Слово "работа" для каждого означало что-то своё. Кто-то шёл грабить или воровать, кто-то мыл машины, а кто-то собирал мусор, вроде бутылок и банок из-под пива. В любом случае прибыль была минимальная, да и была она, если ты оказывался достаточно расторопным, чтобы успеть её потратить, либо достаточно сильным, чтобы её отстоять. В принципе, люди здесь делились на классы, соответственно с их занятиями: гопники стояли на высшей ступени иерархии, и все обязаны были каждую неделю скидываться по сотне, ниже стояли воры, ещё ниже простые трудяги, как тут называли тех, кто работает и зарабатывает честным путём, а в самом низу находились бичи. Лично мне недавно "посчастливилось" перейти из последних к трудягам. Теперь ежедневно надо было выходить на работу к семи часам и до десяти вечера пилить, строгать и забивать гвозди на крохотной мебельной фабрике, в паре километров отсюда. "Зарплату", составляющую около двухсот рублей в неделю, я тратил на еду и книги. Книги, покупаемые мной из третьих рук, за сущие гроши и ставшие единственной отрадой. Я окунался в них с головой, находя там забвение от этой проклятой действительности. Книги были ценны ещё и потому, что кроме меня, они были никому не нужны. Читать умел практически я один, пройдя программу первых трёх классов в открывшейся неподалёку школе. Было в ней всего два предмета: русский язык и математика. Впрочем, просуществовала она недолго, как раз эти три года, а потом закрылась. Хотя своё дело она успела сделать: я научился читать, писать, а, что самое важное, приобрёл какую-то бешеную тягу к знаниям. Меня интересовало всё: начиная от того же русского, кончая ядерной физикой и химией. Учебники, да и вообще книги, можно было достать в единственном книжном магазине на всю округу. Их состояние оставляло желать лучшего, но это было даже хорошо: стоили они от этого намного дешевле, а текст, всё же, был вполне читаем.
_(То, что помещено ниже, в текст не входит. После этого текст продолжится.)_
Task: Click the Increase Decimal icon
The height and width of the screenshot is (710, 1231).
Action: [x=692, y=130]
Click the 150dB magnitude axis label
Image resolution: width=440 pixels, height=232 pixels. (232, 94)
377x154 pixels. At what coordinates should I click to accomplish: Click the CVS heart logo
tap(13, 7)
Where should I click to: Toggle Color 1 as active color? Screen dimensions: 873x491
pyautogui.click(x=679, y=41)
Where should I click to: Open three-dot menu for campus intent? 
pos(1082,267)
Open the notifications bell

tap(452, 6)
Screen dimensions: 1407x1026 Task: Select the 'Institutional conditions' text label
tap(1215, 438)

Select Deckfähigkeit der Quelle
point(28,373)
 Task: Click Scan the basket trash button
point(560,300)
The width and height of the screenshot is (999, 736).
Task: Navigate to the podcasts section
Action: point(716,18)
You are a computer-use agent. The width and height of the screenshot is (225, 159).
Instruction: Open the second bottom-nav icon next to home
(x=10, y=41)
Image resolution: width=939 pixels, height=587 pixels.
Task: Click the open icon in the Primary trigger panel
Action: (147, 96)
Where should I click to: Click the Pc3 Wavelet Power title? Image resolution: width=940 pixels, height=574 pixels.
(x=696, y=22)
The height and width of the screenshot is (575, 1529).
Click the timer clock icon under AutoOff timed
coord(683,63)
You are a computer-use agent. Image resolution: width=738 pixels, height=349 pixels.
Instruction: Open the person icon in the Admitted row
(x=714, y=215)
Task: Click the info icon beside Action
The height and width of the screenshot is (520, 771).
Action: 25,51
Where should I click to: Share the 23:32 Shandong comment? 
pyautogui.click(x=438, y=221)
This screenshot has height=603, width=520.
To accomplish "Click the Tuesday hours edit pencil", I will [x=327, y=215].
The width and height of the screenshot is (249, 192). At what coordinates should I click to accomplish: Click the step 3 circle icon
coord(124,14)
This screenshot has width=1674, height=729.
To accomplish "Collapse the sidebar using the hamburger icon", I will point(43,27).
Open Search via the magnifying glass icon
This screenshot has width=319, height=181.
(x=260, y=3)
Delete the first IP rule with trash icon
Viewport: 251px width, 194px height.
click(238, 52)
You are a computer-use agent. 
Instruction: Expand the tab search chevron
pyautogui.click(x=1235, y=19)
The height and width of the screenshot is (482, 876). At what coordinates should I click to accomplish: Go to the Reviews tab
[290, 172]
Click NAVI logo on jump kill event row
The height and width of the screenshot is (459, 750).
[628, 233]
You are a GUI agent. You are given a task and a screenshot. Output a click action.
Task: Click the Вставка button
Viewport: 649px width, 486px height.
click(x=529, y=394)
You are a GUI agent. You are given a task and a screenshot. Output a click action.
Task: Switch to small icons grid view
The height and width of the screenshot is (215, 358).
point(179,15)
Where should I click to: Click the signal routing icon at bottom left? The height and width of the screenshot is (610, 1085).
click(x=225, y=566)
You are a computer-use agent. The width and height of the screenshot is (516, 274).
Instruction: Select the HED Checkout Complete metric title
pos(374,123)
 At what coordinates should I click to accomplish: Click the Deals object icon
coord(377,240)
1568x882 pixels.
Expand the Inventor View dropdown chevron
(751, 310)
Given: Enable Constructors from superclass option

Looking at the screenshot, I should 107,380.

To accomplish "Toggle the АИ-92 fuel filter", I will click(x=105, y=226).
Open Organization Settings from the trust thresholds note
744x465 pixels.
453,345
До десяти лет в этом доме жить было гораздо легче: кормили каждый день, и этой еды вполне хватало для нормальной жизни. Так что весь день я мог, обложившись книгами, посвятить любимому занятию, сидя в этаком бумажном форте. К сожалению, вся научная литература скоро кончилась, поэтому я перешёл на художественные книги, а также сборники стихов и песен, заучивая наизусть те, что мне больше всего понравились.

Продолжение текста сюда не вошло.